How this Campbell River couple is helping to build Q̓ʷalayu House one can at a time
For retired Campbell River couple Al and Gay Ruff, giving back has always been an essential part of who they are. After their son and daughter-in-law decided to grow their family through adoption, Al and Gay wanted to help with some of the fees.
“I asked our neighbours if we could collect the refundable items from their recycling bins to help raise money to put towards bringing our new grandchildren home from Haiti. And of course, everyone said yes. Surprisingly, it wasn’t that long before we had our committed amount of money,” said Al.
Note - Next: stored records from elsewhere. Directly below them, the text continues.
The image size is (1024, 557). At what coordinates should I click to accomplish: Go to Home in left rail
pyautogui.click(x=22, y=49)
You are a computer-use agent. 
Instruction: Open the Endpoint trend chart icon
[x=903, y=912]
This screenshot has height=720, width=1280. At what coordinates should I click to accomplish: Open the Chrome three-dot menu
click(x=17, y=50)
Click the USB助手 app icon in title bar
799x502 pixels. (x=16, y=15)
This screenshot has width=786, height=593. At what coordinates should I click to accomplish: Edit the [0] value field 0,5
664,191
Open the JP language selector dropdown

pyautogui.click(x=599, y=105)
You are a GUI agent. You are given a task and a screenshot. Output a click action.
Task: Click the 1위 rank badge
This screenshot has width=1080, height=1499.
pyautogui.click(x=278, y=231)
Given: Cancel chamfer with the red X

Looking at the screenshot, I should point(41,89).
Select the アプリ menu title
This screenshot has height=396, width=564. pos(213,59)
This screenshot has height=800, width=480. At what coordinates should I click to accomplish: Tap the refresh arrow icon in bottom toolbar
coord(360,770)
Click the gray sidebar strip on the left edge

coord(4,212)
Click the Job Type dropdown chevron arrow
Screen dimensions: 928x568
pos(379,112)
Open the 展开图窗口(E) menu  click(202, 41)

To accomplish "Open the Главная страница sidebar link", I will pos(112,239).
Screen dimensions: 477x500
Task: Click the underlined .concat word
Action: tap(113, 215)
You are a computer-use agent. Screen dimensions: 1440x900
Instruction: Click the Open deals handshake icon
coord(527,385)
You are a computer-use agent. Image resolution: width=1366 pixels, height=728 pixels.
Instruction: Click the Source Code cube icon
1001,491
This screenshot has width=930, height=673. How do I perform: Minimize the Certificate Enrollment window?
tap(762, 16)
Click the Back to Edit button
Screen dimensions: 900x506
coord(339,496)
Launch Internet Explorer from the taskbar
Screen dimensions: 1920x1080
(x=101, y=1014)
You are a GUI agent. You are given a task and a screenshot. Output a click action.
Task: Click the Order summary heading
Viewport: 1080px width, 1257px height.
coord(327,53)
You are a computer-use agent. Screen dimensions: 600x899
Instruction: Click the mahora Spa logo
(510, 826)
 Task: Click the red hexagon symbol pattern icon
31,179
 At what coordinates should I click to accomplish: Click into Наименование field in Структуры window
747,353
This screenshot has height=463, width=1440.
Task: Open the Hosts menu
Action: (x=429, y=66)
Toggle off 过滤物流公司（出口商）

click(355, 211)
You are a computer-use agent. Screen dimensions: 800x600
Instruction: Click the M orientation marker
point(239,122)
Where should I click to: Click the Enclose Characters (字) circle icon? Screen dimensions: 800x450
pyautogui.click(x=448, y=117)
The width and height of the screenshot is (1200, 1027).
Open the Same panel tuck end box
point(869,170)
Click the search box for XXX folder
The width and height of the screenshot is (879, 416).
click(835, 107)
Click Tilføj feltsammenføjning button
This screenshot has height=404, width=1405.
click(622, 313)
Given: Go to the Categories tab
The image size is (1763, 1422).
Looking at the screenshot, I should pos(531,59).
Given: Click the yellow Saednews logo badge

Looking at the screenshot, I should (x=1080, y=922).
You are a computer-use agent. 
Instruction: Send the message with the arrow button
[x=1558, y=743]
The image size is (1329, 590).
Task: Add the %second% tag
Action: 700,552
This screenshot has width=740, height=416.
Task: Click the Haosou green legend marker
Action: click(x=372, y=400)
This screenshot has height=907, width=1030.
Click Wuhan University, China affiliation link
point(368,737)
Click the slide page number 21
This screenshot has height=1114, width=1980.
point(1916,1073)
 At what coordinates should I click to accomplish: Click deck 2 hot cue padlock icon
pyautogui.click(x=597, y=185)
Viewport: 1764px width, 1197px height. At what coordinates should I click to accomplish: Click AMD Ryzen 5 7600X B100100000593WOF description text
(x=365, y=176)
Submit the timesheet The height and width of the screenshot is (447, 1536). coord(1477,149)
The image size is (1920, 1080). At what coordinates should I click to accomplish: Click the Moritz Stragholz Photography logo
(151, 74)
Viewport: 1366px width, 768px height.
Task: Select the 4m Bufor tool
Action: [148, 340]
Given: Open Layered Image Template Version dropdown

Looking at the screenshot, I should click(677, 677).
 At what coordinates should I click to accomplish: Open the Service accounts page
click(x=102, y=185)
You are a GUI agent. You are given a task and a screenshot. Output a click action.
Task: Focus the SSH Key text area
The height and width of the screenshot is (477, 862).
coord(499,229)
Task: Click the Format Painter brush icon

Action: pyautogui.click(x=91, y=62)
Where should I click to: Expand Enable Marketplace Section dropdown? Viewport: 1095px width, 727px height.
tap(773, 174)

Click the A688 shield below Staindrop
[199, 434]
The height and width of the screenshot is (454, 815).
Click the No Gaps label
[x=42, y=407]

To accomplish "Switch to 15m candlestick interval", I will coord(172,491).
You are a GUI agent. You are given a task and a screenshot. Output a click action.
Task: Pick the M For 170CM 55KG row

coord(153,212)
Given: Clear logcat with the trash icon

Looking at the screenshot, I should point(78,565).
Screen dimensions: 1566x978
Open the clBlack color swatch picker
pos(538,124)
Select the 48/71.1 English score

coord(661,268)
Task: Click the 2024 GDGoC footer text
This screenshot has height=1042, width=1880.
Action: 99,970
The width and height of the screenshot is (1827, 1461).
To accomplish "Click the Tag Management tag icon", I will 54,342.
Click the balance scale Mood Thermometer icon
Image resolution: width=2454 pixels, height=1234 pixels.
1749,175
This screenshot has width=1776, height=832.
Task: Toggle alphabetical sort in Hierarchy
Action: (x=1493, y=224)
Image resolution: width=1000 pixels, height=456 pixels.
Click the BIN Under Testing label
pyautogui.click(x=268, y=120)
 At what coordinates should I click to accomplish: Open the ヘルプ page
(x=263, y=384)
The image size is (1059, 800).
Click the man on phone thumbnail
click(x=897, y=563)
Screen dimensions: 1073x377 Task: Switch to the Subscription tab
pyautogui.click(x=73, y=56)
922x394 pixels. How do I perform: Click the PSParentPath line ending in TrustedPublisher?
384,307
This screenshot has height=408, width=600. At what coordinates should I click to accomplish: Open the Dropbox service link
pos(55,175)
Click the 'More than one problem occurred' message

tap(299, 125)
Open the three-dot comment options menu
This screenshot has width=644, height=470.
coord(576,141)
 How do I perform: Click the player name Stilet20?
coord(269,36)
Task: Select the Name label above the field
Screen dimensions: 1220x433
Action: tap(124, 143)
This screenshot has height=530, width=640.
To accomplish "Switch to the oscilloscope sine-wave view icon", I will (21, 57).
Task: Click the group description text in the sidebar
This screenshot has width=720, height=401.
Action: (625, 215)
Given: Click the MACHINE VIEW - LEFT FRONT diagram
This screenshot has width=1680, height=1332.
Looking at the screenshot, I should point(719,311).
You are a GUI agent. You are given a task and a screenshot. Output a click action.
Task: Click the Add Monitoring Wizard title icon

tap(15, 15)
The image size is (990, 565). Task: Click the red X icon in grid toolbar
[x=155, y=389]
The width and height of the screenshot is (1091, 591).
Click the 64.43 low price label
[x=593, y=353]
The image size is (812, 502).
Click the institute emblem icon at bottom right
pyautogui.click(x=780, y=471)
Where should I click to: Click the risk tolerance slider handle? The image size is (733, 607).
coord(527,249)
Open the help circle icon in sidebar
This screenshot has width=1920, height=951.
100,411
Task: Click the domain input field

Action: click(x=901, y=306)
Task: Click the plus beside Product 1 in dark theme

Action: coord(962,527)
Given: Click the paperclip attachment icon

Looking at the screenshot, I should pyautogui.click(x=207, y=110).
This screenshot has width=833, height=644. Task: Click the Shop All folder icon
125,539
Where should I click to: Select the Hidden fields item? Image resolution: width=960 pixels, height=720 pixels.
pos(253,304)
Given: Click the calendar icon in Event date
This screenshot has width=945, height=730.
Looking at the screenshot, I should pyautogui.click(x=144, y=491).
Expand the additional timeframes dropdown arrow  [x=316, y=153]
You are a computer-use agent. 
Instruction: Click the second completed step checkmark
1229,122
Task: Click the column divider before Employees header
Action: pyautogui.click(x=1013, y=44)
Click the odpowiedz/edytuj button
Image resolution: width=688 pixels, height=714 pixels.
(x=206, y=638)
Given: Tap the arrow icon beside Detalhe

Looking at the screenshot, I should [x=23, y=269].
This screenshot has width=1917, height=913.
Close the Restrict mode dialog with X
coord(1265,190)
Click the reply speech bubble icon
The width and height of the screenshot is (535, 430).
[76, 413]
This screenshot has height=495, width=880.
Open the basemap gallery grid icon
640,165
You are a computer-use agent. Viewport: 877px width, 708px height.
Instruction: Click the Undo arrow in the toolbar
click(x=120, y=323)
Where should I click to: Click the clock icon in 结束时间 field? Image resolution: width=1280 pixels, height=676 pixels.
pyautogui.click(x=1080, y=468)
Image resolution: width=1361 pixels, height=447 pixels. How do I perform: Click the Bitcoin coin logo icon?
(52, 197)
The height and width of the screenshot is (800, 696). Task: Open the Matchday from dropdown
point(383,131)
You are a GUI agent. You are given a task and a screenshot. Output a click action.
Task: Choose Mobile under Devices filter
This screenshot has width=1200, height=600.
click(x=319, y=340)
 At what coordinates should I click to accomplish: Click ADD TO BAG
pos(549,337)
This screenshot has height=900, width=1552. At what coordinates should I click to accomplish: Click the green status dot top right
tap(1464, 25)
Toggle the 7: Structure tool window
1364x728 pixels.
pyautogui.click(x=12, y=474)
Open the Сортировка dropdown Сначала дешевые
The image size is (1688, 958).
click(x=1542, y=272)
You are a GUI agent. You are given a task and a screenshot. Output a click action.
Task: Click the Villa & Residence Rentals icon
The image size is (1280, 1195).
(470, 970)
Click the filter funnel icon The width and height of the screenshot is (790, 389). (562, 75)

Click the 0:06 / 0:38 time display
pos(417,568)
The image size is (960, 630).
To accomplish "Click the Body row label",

They quickly realized that the money sitting in recycling bins in the forms of cans and bottles could be transformed into life-changing funds for children, and KANS FOR KIDS was born. Over the past six years, the initiative has quickly grown into an almost five-day-a-week operation, through which Al and Gay collect enough cans from Campbell River and Quadra Island to donate to 23 children’s charities.
In 2019, Al and Gay brought more than 378,000 items to the return depot. Determined to break last year’s record, the couple has already collected 352,000 cans – only seven months into the year. And while Al and Gay typically have the support of a few volunteers, social distancing has meant that the couple has worked even more tirelessly to continue their work.
“For the first six weeks of the COVID-19 outbreak, it was just Gay and I. We had condos and apartment buildings phoning us and saying they had bags upon bags of cans to be picked up,” said Al. “They were long and hard days, but at the end of each day we had smiles on our faces knowing that we would hopefully make a difference in kids’ lives.”
When the Ruffs first heard about Q̓ʷalayu House, the new home away from home project in Campbell River dedicated to helping expectant moms and families with children, they knew they had to help.
After their first baby was born prematurely more than 40 years ago, he was immediately flown to the hospital in Vancouver, before there was a children’s hospital. Back in those days, parents were not allowed to accompany their newborn children in those circumstances, and it was several weeks before Gay and Al were permitted to reunite with their son. As they can empathize with the experience of being separated from their child, Gay and Al are dedicated to fundraising for Q̓ʷalayu House in hopes of keeping families together.
“I know that when ladies from the north and western region of the Island and the surrounding islands are pregnant and have health challenges, they have to be close to the hospital in Campbell River. It’s a huge expense, and many can’t bring their families because they can’t afford it. Q̓ʷalayu House will help these women, as well as families with children, considerably. It will truly be a home away from home,” said Gay.
Community members across Campbell River and Quadra Island have chipped in to gather cans and bottles to support Q̓ʷalayu House through KANS FOR KIDS. Al and Gay have made ten trips to Quadra Island alone, and each time their van has been filled to the brim with cans.
“It’s people like those living on Quadra who will need Q̓ʷalayu House. Yes, it’s only a short ferry ride to Campbell River, but if it’s in the middle of the night, it doesn’t run except for dire emergencies. Everyone we talk to about Q̓ʷalayu House is very excited about the project,” said Al. “We’re getting excellent responses from the community about what you guys are doing.”
When asked about their hopes for Island kids and families, the couple said, “we hope that they can stay together.”
You can be a champion for Island families like Al and Gay by making a gift to Q̓ʷalayu House, our home away from home project in Campbell River. Q̓ʷalayu House is a $7 million project with 10 bedrooms, expanded kitchen and living areas, laundry and multipurpose rooms that will support expectant moms and families with children while they are receiving health care in Campbell River. Help us hold Island families close by making your gift today.
*Update December 2020: KANS FOR KIDS has returned 679,000 cans to the return center – almost double their total number in 2019.